─── Provided data

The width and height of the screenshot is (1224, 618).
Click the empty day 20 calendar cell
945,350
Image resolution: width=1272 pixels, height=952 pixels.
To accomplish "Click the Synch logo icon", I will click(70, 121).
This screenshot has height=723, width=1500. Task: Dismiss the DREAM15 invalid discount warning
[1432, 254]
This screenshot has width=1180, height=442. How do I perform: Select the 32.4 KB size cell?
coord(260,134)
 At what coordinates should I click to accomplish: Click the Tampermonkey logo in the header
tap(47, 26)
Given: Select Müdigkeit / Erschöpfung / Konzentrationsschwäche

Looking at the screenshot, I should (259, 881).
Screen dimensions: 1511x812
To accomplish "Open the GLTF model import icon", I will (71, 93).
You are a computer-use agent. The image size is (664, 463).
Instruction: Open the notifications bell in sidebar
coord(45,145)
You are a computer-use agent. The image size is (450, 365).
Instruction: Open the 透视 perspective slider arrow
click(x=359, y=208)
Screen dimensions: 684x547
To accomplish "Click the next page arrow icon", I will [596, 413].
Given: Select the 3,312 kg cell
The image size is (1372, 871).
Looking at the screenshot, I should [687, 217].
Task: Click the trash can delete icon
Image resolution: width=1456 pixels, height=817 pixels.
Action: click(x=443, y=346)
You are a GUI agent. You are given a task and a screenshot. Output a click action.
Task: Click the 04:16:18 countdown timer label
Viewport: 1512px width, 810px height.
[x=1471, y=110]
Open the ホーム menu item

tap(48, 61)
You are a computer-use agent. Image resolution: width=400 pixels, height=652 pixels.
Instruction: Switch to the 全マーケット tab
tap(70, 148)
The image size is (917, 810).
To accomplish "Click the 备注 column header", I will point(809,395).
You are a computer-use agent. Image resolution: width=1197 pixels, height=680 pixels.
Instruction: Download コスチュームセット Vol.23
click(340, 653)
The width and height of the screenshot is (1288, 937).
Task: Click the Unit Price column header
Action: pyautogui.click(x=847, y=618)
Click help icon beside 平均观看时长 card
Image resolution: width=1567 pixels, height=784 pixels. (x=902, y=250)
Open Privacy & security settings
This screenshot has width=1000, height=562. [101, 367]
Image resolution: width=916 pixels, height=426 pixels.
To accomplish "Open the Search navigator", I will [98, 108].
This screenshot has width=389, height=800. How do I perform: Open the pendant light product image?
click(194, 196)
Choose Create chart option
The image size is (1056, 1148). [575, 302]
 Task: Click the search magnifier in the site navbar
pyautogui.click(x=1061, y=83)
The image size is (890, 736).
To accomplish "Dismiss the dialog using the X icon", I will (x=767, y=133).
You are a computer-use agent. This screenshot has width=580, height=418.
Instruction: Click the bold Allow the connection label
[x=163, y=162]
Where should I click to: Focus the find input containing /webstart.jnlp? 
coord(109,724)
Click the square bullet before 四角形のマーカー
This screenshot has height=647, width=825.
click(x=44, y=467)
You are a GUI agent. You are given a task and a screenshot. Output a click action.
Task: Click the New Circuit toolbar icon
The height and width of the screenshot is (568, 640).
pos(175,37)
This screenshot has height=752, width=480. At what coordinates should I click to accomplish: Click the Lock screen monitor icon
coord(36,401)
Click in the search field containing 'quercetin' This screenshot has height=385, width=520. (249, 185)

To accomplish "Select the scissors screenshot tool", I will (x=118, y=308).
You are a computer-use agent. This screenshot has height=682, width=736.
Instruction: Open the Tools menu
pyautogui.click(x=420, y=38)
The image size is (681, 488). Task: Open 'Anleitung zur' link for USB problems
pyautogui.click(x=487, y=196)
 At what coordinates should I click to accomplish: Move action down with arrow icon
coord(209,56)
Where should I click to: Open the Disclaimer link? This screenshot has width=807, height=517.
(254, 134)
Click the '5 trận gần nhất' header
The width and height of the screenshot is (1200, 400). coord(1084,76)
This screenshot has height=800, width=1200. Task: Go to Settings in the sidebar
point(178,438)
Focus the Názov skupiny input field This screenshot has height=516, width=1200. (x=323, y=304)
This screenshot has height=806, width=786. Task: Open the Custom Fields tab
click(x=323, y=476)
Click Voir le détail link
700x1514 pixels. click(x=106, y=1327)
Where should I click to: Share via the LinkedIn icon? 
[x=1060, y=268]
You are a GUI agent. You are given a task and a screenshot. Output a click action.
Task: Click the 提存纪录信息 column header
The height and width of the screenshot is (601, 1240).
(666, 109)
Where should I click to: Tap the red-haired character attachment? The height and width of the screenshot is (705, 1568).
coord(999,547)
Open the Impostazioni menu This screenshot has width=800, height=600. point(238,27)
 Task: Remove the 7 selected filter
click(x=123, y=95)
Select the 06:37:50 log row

──────

# Activity
Please retype all of the lines above exactly as they stand.

# Answer to the exercise
The width and height of the screenshot is (1224, 618).
Click the empty day 20 calendar cell
945,350
Image resolution: width=1272 pixels, height=952 pixels.
To accomplish "Click the Synch logo icon", I will click(70, 121).
This screenshot has height=723, width=1500. Task: Dismiss the DREAM15 invalid discount warning
[1432, 254]
This screenshot has width=1180, height=442. How do I perform: Select the 32.4 KB size cell?
coord(260,134)
 At what coordinates should I click to accomplish: Click the Tampermonkey logo in the header
tap(47, 26)
Given: Select Müdigkeit / Erschöpfung / Konzentrationsschwäche

Looking at the screenshot, I should (259, 881).
Screen dimensions: 1511x812
To accomplish "Open the GLTF model import icon", I will (71, 93).
You are a computer-use agent. The image size is (664, 463).
Instruction: Open the notifications bell in sidebar
coord(45,145)
You are a computer-use agent. The image size is (450, 365).
Instruction: Open the 透视 perspective slider arrow
click(x=359, y=208)
Screen dimensions: 684x547
To accomplish "Click the next page arrow icon", I will [596, 413].
Given: Select the 3,312 kg cell
The image size is (1372, 871).
Looking at the screenshot, I should [687, 217].
Task: Click the trash can delete icon
Image resolution: width=1456 pixels, height=817 pixels.
Action: click(x=443, y=346)
You are a GUI agent. You are given a task and a screenshot. Output a click action.
Task: Click the 04:16:18 countdown timer label
Viewport: 1512px width, 810px height.
[x=1471, y=110]
Open the ホーム menu item

tap(48, 61)
You are a computer-use agent. Image resolution: width=400 pixels, height=652 pixels.
Instruction: Switch to the 全マーケット tab
tap(70, 148)
The image size is (917, 810).
To accomplish "Click the 备注 column header", I will point(809,395).
You are a computer-use agent. Image resolution: width=1197 pixels, height=680 pixels.
Instruction: Download コスチュームセット Vol.23
click(340, 653)
The width and height of the screenshot is (1288, 937).
Task: Click the Unit Price column header
Action: pyautogui.click(x=847, y=618)
Click help icon beside 平均观看时长 card
Image resolution: width=1567 pixels, height=784 pixels. (x=902, y=250)
Open Privacy & security settings
This screenshot has width=1000, height=562. [101, 367]
Image resolution: width=916 pixels, height=426 pixels.
To accomplish "Open the Search navigator", I will [98, 108].
This screenshot has width=389, height=800. How do I perform: Open the pendant light product image?
click(194, 196)
Choose Create chart option
The image size is (1056, 1148). [575, 302]
 Task: Click the search magnifier in the site navbar
pyautogui.click(x=1061, y=83)
The image size is (890, 736).
To accomplish "Dismiss the dialog using the X icon", I will (x=767, y=133).
You are a computer-use agent. This screenshot has width=580, height=418.
Instruction: Click the bold Allow the connection label
[x=163, y=162]
Where should I click to: Focus the find input containing /webstart.jnlp? 
coord(109,724)
Click the square bullet before 四角形のマーカー
This screenshot has height=647, width=825.
click(x=44, y=467)
You are a GUI agent. You are given a task and a screenshot. Output a click action.
Task: Click the New Circuit toolbar icon
The height and width of the screenshot is (568, 640).
pos(175,37)
This screenshot has height=752, width=480. At what coordinates should I click to accomplish: Click the Lock screen monitor icon
coord(36,401)
Click in the search field containing 'quercetin' This screenshot has height=385, width=520. (249, 185)

To accomplish "Select the scissors screenshot tool", I will (x=118, y=308).
You are a computer-use agent. This screenshot has height=682, width=736.
Instruction: Open the Tools menu
pyautogui.click(x=420, y=38)
The image size is (681, 488). Task: Open 'Anleitung zur' link for USB problems
pyautogui.click(x=487, y=196)
 At what coordinates should I click to accomplish: Move action down with arrow icon
coord(209,56)
Where should I click to: Open the Disclaimer link? This screenshot has width=807, height=517.
(254, 134)
Click the '5 trận gần nhất' header
The width and height of the screenshot is (1200, 400). coord(1084,76)
This screenshot has height=800, width=1200. Task: Go to Settings in the sidebar
point(178,438)
Focus the Názov skupiny input field This screenshot has height=516, width=1200. (x=323, y=304)
This screenshot has height=806, width=786. Task: Open the Custom Fields tab
click(x=323, y=476)
Click Voir le détail link
700x1514 pixels. click(x=106, y=1327)
Where should I click to: Share via the LinkedIn icon? 
[x=1060, y=268]
You are a GUI agent. You are given a task and a screenshot. Output a click action.
Task: Click the 提存纪录信息 column header
The height and width of the screenshot is (601, 1240).
(666, 109)
Where should I click to: Tap the red-haired character attachment? The height and width of the screenshot is (705, 1568).
coord(999,547)
Open the Impostazioni menu This screenshot has width=800, height=600. point(238,27)
 Task: Remove the 7 selected filter
click(x=123, y=95)
Select the 06:37:50 log row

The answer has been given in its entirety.